(Data on locating visible targets)
--- begin ---
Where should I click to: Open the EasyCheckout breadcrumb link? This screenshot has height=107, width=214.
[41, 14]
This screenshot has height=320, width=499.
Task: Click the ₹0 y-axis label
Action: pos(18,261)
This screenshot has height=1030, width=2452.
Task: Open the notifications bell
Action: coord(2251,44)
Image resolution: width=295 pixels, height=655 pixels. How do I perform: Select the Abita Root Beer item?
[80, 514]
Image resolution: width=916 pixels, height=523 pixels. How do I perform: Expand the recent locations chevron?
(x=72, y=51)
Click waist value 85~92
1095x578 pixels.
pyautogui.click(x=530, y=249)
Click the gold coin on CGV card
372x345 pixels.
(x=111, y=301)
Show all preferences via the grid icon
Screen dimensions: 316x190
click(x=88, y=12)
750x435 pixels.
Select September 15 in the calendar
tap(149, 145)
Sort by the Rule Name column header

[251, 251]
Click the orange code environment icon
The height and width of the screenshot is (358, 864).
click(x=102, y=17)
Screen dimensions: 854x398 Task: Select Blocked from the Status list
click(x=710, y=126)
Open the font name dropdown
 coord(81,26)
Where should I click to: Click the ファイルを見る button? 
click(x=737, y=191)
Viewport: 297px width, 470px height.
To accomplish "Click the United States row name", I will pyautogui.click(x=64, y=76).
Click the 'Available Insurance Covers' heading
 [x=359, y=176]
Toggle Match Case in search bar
--- end ---
> [REQUIREMENT]
Gather every line in the rows above that contains the word "icon" and copy each one out.

> [SOLUTION TO THE EXERCISE]
Show all preferences via the grid icon
Click the orange code environment icon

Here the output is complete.